[PROBLEM A]: In the Love Wins review, write out everything from "Review of Love" down to "that’s a problem.", swapping "questions" for "issues".
[PROBLEM B]: Carry on the Love Wins review with the part that follows its last line.

*** Opening EXCERPTED PASSAGE ***

Review of Love Wins by Rob Bell – by Mark Rich

Love Wins raises some important questions but doesn’t help readers think through the questions or search for answers, and that’s a problem.

Let me start with a disclaimer. I haven’t read Pr. Bell’s other books and I’m not eager to do so, having now forced myself to read Love Wins. I told my congregation that I was reading Love Wins and I wanted someone to give me a cookie, because it was a huge chore to get through this book. (Thank you, Connie Shakley, for the spice cake – way better than a cookie!! I finished the spice cake before I finished the book.)

I know that for Rob Bell fans this review may sound snobbish, but I do have some comments that I mean quite sincerely and seriously. I hope you all can receive them with an open mind!

I do not wish to focus on the substance of Bell’s ideas or arguments, such as they are. I believe Bell has good intentions in his heart, and he has taken pretty good aim at one of the theological rotten spots of much current popular Christian ‘thinking’ about eschatology. I do take issue with his style, though, and I hope to convince you readers that this is actually a serious matter.

Here’s a quote from the book:

As Jesus says in John 10, “I have other sheep that are not of this sheep pen.”

*** Closing EXCERPTED PASSAGE ***
*** Opening SUPPLIED MATERIAL ***

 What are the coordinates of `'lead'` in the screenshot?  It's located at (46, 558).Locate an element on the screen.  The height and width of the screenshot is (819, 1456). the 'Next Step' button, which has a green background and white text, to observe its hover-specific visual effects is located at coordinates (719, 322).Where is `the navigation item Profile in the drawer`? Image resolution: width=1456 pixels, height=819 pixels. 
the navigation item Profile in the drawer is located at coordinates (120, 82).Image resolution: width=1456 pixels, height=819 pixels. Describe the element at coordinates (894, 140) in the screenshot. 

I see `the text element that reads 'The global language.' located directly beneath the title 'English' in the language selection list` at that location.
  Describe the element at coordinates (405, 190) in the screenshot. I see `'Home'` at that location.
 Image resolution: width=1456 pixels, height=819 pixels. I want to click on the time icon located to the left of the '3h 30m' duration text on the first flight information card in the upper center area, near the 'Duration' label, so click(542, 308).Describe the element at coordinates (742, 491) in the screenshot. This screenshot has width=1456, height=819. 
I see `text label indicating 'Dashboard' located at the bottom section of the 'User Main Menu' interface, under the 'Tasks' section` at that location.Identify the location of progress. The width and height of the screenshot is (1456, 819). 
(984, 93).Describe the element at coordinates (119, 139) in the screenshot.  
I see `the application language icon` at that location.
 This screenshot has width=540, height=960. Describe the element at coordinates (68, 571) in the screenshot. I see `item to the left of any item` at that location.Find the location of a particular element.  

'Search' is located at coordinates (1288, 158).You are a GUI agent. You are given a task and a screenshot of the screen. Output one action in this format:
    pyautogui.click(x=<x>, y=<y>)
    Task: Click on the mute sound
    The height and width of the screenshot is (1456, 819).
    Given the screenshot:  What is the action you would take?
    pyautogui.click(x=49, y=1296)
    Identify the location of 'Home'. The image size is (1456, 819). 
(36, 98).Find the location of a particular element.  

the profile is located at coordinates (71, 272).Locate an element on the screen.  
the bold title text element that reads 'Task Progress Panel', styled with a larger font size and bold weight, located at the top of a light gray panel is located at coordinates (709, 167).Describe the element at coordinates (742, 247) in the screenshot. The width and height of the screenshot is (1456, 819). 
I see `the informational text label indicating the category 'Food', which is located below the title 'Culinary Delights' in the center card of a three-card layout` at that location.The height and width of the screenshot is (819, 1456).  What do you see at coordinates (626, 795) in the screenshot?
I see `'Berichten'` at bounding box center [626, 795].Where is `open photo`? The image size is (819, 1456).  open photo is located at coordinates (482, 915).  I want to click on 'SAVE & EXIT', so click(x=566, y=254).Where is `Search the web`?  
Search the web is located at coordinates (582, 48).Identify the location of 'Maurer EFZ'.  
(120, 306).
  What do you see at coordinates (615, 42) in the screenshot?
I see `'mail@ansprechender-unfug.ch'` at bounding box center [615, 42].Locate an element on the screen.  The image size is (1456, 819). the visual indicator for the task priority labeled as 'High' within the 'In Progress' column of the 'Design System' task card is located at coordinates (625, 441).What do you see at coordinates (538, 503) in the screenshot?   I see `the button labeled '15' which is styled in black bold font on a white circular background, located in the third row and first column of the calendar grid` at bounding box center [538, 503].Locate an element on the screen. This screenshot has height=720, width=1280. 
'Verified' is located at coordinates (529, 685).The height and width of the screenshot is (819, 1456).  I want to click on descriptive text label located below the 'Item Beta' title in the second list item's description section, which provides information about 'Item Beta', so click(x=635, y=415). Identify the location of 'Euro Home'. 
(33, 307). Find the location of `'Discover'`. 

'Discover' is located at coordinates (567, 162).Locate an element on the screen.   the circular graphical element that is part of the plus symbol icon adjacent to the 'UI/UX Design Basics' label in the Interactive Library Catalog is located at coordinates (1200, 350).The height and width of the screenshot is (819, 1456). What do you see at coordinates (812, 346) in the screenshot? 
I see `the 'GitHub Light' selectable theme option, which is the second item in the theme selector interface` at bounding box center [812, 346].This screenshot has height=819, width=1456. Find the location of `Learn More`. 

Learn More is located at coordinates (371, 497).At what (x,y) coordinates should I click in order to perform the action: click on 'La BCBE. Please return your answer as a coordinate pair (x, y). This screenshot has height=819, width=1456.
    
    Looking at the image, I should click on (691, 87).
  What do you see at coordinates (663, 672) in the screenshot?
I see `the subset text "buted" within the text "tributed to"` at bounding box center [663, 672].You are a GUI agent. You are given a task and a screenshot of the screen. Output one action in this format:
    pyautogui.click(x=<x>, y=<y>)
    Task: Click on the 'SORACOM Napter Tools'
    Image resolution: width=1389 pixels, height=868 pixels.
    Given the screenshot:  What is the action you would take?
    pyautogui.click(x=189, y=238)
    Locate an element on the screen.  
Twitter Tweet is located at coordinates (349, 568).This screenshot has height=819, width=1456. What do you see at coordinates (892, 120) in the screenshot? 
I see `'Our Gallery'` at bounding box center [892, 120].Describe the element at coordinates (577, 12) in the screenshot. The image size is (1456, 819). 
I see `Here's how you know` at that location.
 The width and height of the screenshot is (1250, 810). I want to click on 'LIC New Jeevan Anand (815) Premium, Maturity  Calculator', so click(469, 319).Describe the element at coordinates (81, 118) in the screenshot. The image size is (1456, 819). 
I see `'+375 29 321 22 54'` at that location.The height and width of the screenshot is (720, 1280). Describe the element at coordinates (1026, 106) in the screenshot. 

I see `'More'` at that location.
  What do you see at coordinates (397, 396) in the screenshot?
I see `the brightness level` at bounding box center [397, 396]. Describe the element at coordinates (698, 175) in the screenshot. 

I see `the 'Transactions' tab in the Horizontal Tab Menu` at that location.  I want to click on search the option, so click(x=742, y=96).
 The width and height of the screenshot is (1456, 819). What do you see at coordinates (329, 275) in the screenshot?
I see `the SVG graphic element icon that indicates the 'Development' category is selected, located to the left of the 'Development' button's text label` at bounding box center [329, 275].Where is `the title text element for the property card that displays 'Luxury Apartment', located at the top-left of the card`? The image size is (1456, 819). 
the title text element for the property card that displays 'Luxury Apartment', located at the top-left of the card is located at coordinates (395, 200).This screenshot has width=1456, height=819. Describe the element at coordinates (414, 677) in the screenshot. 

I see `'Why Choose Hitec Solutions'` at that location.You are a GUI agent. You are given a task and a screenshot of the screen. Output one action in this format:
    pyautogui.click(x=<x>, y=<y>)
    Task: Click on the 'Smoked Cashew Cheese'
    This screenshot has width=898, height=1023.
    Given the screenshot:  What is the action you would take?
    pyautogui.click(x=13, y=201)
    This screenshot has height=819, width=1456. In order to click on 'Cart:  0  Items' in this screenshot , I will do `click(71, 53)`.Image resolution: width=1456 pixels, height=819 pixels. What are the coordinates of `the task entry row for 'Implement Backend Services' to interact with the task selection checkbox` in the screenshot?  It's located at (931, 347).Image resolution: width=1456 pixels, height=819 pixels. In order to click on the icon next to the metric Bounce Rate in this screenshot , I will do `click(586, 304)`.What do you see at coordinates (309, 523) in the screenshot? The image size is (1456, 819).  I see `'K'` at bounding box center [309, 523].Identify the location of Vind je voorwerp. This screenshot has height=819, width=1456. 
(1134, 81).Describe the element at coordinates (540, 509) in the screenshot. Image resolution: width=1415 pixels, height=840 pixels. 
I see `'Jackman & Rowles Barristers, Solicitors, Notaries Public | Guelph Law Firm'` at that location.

*** Closing SUPPLIED MATERIAL ***

[TASK RESULT A]:
Review of Love Wins by Rob Bell – by Mark Rich

Love Wins raises some important issues but doesn’t help readers think through the issues or search for answers, and that’s a problem.

[TASK RESULT B]:
This should not surprise us. The gospel, as Paul writes in his letter to the Colossians, “has been proclaimed to every creature under heaven” (chap. 1).

Every.
Creature.
Under.
Heaven.

As wide as creation.
Including everybody.
The whole world.

Love Wins is a book that contains Whole. Paragraphs. Of. Single. Word. Sentences. Yes, I know that to many it may sound snarky even to point that out. After all, what really matters is what he says, rather than how he says it. Right?

No, that’s not right. This style is clearly calculated and chosen. It was created by Madison Avenue specifically in order to sway readers emotionally while short-circuiting their reason. We have all read this style before on pages of advertising copy. But I, for one, have never had to face down a whole book of such stuff.

Bell’s cultural skills are impressive

Whatever Bell’s theological and pastoral skills may be, it’s clear that his cultural skills are very impressive, and they are entirely Gen X multimedia. Take a quick look at Bell’s spotlessly metrosexual image, at his highly skilled videos, and at his brilliant media campaign for selling this book. All of the pre-release controversy and buzz about Love Wins was entirely planned in order to sell more of the book. Bell is certainly a media genius.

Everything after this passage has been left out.